(This is a re-post of something I shared on Linked-In in June 2016.)
As chair of the 'Responsible Property Investment Council' for the Urban Land Institute I often get eye rolls or quips such as - "wait, what did you say? 'responsible' property investing'? - if you invest 'responsibly', does that mean I'm investing 'irresponsibly'?!". (ummm....) These comments make me smile - because I know we are simply being thoughtful and strategic in the way we invest. We invest with an eye toward creating competitive and durable market rate returns. Call it what you will - my experience is that incorporating a holistic lens drives alpha returns.
I believe that the Responsible Property Investing is the leading edge. Call it "triple bottom line" or "people, planet, profit" - it is about being really smart and intentional about our investments. The first hurdle to overcome is the notion that investing with an environmental or social sense will naturally result in lower returns or performance. I think it is just the opposite. We are investors first. Like anyone else, when we deploy capital, we want to get it back with a return - either in yield or appreciation. The TBL/PPP principles are about creating a strong and healthy foundation, be it in the context of a building, neighborhood or city. By consciously using our natural resources, reinvesting in our people and our communities and recognizing that diversity results in better decision making and stronger ties, we are creating a higher quality asset. If we raise the standard of living for all, we will create jobs and healthy and safe places to work and live. In turn, raising the tax base, supporting investment in infrastructure and community programs, driving art, music, better education and individual agency and commitment. As you create vibrant, healthy, desirable neighborhoods you also raise asset values.
I’m currently tracking the overlay between climate change and populations which are disproportionately impacted. Frankly, if we don’t get our act together on this one, we will continue to see rising unrest as our resources are strained to capacity - water fights, food shortages, migration and dislocation; the typical sustainability issues - water, energy, waste, carbon; increasing income disparity. Let’s look at water (or lack thereof). If you invest in infrastructure that delivers clean and accessible water to communities in need you start to tackle gender inequality and economic returns. In many countries, women are the ones who collect water from far away places, often at great risk. By investing in water delivery, you reduce the amount of time and effort they must go to to provide for a basic need - thereby freeing up time for them to go to school, increasing the educated population, reducing health care costs and allowing them the opportunity to engage in commerce, providing a positive benefit into the local economy.
With every investment we make (money, time or capacity) we are making a clear statement of what we choose to impact. We can be far more intentional in how we develop and redevelop. Doing mixed-income, cross-generational development. Use responsible contracting to ensure living wages. Reduced resource use.
How can we motivate more investors, developers and lenders to take into account these topics? Ultimately, I think it is a shift in focus. Change the questions that are being asked to make them more meaningful and so they are tracking a higher level of significance. Instead of focusing on whether or not returns have increased over the quarter (or some other short period of time), we need to be asking whether or not we are building adaptable and resilient buildings, cities and systems. Are we creating assets that can withstand and flourish given the future.

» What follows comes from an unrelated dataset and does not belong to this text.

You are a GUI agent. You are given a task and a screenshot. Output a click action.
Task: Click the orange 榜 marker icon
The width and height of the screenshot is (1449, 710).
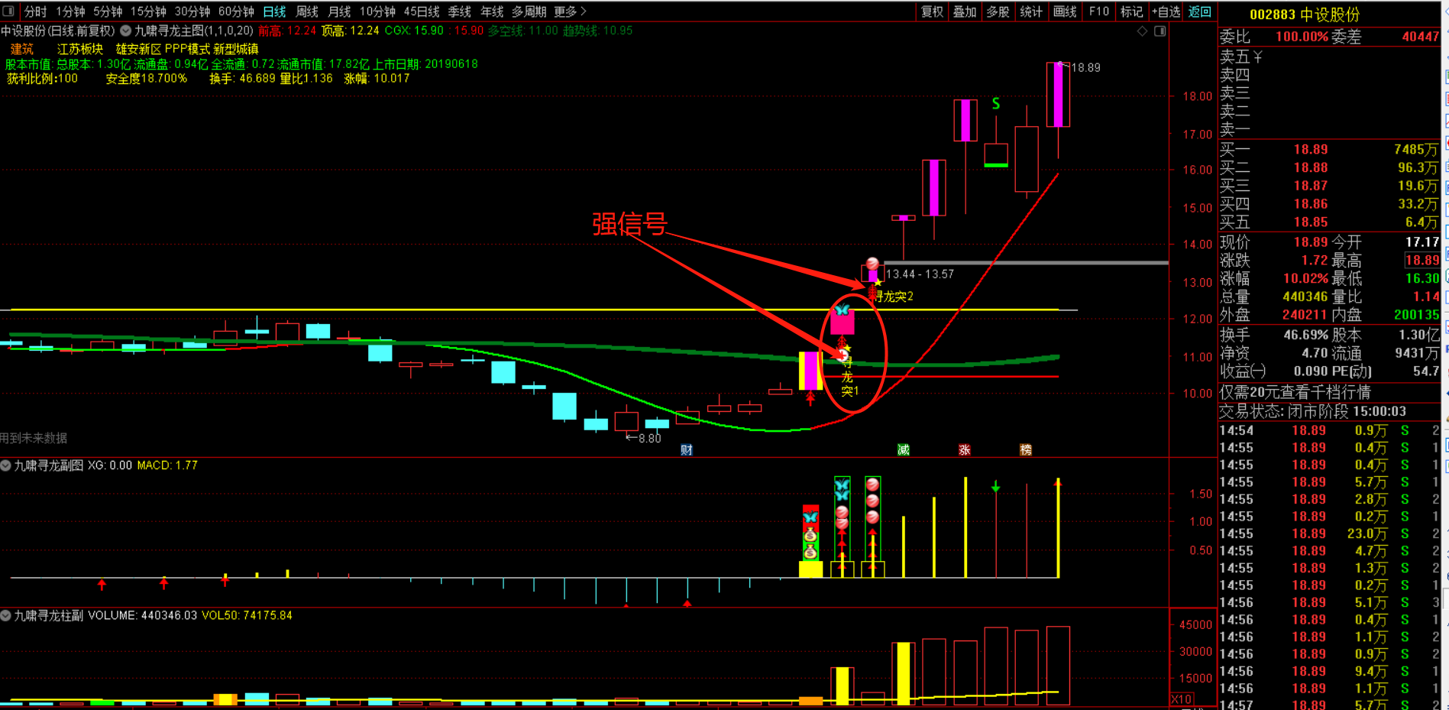pos(1026,450)
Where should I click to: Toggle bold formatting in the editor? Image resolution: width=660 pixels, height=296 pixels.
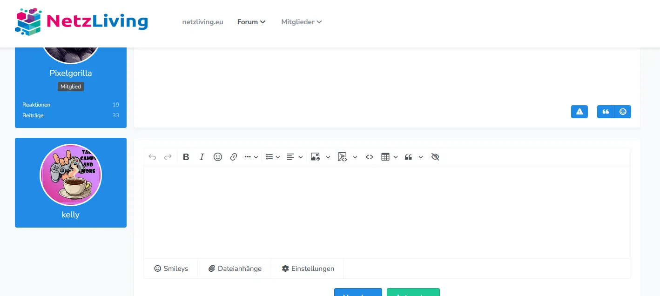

We are facing unprecedented change - we have narrowed our perspectives needlessly and frankly, to our own detriment. When we only look at investing as what shows up on the most recent P&L, we shrink our field of vision, limiting our opportunities, opening ourselves up to risk and excluding some of the most important factors and consequences. It provides an inadequate and incomplete view of investment returns. And it keeps us in a mode of extraction - which as we all know is unsustainable. (The healthiest plants and food grow in soil that has been tended and replenished.) By expanding our focus, it is easier to see the true cost and profit, which allows us to optimize our investment decisions. Ultimately the capital markets and our investments can be a positive force for change.